La respuesta de Adobe fue pragmática, pues en lugar de competir contra la ola de la IA generativa desde fuera, la convirtió en su aliada e incluso en su nueva arma principal.
Con Adobe Firefly, su modelo de IA integrado en Creative Cloud, la compañía transforma su oferta tradicional en un sistema de cocreación donde el usuario ya no parte de un lienzo en blanco, sino de propuestas generadas por algoritmos. Esta tecnología, capaz de crear imágenes, aplicar efectos o realizar llenado generativo dentro de Photoshop y otras aplicaciones, acelera procesos que antes dependían de horas de práctica técnica, redefiniendo el rol del profesional creativo.
Pero no fue la única reconfiguración, la empresa también lanzó Acrobat Studio con IA, donde los PDFs dejan de ser archivos estáticos y se convierten en espacios interactivos en los que la IA puede resumir, responder preguntas o generar ideas a partir del contenido cargado.

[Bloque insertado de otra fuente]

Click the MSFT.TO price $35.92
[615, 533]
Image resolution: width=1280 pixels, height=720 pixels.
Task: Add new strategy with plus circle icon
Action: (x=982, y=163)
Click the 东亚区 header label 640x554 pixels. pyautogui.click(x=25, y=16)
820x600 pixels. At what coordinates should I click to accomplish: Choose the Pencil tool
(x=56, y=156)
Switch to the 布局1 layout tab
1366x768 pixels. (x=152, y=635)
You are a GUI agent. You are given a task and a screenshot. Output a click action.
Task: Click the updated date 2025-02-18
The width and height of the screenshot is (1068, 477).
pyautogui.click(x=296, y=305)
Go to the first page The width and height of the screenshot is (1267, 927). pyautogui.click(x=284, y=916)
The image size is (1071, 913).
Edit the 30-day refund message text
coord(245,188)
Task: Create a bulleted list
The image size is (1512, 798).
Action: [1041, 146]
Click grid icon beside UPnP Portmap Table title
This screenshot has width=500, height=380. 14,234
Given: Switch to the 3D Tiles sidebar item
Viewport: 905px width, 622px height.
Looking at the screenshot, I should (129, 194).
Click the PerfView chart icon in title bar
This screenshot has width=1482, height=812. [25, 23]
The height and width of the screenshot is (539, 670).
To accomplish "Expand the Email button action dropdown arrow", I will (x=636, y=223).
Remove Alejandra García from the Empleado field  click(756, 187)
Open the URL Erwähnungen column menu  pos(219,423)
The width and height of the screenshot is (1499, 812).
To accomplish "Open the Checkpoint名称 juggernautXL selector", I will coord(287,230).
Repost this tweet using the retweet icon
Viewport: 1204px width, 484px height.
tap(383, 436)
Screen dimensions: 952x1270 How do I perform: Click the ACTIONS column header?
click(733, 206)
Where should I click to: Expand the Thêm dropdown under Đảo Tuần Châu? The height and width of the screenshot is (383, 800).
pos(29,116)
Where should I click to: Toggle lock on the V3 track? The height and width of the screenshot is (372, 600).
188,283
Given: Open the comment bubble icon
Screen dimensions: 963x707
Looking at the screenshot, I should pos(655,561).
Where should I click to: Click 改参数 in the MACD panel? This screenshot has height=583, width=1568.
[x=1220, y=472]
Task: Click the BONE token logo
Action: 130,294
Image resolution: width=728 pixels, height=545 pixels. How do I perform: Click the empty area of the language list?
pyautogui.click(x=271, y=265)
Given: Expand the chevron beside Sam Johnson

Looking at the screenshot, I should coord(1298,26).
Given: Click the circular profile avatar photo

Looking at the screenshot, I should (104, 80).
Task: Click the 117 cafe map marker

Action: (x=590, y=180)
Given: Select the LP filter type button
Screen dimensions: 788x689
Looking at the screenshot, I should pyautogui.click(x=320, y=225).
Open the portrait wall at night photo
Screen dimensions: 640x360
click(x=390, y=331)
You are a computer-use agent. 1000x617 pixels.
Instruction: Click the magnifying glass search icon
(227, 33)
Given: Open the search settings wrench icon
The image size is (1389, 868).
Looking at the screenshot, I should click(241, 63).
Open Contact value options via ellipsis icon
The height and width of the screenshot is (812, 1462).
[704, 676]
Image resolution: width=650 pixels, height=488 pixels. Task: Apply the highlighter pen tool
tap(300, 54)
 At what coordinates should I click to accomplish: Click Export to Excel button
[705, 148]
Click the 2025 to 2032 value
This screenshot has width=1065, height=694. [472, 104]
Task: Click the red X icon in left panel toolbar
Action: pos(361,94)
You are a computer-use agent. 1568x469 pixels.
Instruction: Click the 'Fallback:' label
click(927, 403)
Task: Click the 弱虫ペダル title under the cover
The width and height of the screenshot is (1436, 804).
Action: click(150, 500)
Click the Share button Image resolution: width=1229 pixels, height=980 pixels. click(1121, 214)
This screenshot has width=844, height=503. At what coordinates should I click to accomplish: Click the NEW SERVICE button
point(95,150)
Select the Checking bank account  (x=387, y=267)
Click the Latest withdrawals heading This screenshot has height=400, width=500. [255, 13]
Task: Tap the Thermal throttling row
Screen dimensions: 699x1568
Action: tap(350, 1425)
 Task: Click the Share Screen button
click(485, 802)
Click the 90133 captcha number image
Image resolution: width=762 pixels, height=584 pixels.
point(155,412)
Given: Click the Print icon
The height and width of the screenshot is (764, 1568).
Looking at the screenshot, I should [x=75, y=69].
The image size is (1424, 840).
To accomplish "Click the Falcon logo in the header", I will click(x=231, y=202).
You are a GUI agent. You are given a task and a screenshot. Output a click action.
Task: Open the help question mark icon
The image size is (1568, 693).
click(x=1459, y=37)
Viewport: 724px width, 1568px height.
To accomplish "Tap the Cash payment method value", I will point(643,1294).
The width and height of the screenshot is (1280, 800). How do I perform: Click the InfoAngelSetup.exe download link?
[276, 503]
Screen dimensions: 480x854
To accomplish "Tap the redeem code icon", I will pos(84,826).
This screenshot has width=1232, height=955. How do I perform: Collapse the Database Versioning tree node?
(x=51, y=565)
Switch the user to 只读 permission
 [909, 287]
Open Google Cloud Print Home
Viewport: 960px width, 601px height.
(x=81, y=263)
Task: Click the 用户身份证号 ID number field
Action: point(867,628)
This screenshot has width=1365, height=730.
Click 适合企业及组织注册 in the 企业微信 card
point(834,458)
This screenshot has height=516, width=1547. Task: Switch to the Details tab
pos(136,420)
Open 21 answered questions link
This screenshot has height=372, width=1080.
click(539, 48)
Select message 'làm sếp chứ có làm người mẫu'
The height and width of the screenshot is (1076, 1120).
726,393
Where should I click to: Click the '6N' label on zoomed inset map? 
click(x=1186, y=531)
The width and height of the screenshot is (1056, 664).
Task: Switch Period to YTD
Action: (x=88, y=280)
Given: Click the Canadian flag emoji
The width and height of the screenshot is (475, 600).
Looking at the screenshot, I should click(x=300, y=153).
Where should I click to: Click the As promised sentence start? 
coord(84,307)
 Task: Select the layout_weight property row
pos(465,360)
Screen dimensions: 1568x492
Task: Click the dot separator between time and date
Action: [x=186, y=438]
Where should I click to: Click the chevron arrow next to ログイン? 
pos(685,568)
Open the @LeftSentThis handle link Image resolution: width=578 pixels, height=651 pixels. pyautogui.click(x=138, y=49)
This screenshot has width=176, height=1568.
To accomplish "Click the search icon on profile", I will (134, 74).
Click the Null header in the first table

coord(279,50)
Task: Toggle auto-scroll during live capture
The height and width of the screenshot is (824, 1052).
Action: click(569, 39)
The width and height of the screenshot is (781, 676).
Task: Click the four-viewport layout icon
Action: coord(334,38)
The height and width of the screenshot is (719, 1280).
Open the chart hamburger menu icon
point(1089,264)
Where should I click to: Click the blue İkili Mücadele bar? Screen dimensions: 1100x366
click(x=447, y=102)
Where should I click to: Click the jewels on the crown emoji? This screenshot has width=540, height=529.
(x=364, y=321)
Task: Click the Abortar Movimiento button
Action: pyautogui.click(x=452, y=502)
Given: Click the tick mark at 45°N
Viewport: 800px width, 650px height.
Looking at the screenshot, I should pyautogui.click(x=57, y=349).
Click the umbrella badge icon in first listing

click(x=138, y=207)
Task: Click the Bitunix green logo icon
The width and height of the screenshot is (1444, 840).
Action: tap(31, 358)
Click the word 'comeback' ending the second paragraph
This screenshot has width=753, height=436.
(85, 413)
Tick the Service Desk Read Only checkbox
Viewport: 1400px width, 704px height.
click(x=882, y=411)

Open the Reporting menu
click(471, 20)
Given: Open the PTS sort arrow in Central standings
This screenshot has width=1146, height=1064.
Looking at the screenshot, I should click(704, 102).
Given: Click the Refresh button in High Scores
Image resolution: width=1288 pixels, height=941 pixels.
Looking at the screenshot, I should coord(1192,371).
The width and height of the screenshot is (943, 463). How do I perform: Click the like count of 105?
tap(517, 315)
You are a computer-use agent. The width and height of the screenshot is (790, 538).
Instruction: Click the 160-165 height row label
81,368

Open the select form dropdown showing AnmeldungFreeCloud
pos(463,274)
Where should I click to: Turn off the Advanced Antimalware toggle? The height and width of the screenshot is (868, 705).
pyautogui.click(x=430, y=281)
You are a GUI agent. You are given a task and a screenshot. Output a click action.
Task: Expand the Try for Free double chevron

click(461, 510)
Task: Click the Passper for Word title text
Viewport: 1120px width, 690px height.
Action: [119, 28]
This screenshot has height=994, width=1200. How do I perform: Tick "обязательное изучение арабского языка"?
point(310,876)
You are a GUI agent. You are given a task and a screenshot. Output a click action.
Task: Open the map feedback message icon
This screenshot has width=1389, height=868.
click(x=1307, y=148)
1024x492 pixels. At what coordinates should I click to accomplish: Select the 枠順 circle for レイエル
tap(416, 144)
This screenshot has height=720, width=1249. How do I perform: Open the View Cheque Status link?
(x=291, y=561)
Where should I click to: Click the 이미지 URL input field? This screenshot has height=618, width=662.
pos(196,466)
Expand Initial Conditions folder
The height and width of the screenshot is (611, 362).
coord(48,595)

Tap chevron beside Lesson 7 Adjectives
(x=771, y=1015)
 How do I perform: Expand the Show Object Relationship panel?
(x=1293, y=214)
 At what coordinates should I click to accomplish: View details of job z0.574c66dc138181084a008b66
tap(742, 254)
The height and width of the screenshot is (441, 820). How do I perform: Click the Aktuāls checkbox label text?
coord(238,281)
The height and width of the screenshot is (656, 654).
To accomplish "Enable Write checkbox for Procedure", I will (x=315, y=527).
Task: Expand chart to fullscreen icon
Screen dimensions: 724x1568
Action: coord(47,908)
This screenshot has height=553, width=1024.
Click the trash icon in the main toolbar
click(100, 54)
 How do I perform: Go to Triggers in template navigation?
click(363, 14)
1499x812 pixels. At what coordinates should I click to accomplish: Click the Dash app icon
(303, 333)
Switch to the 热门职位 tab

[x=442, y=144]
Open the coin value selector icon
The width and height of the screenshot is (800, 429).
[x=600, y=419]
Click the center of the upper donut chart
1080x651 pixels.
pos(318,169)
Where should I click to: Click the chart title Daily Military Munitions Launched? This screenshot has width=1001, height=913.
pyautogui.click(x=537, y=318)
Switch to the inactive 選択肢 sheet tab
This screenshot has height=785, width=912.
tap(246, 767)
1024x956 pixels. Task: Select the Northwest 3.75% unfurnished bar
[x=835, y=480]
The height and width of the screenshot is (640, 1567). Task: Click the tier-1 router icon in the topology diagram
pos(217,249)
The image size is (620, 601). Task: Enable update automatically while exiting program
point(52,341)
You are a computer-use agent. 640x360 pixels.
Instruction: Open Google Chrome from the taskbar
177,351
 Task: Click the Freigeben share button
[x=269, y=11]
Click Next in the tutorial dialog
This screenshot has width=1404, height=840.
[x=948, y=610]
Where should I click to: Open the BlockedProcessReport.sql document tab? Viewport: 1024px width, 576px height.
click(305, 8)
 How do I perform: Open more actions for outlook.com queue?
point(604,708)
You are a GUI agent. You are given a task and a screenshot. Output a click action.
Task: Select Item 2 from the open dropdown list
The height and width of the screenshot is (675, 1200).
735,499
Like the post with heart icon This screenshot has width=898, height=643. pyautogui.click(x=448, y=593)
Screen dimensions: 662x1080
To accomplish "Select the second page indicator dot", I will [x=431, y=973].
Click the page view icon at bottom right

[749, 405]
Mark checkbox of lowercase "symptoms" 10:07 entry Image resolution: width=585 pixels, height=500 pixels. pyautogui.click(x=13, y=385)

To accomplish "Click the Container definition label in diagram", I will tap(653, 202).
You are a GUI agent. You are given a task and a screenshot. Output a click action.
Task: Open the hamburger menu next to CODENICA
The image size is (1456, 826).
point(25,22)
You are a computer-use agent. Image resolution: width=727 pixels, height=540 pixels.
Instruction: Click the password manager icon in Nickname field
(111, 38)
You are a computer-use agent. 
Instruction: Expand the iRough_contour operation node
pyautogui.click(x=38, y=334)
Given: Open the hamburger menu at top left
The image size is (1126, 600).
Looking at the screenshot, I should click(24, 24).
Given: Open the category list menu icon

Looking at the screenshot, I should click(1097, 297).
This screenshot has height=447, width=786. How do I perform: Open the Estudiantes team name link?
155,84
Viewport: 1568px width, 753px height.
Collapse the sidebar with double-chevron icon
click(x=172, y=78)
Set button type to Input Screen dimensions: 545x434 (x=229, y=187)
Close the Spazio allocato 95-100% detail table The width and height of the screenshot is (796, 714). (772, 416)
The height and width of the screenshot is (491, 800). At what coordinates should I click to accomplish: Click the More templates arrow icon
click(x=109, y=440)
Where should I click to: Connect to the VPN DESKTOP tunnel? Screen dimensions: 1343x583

La estrategia funciona. En su reporte del cuatro trimestre de 2025, Adobe informó resultados récord con 23,770 millones de dólares en ingresos y un crecimiento de 11% interanual, así como más de 10,000 millones de dólares en flujos de efectivo operativos, cifras que la empresa atribuye a la creciente adopción de sus herramientas impulsadas por IA.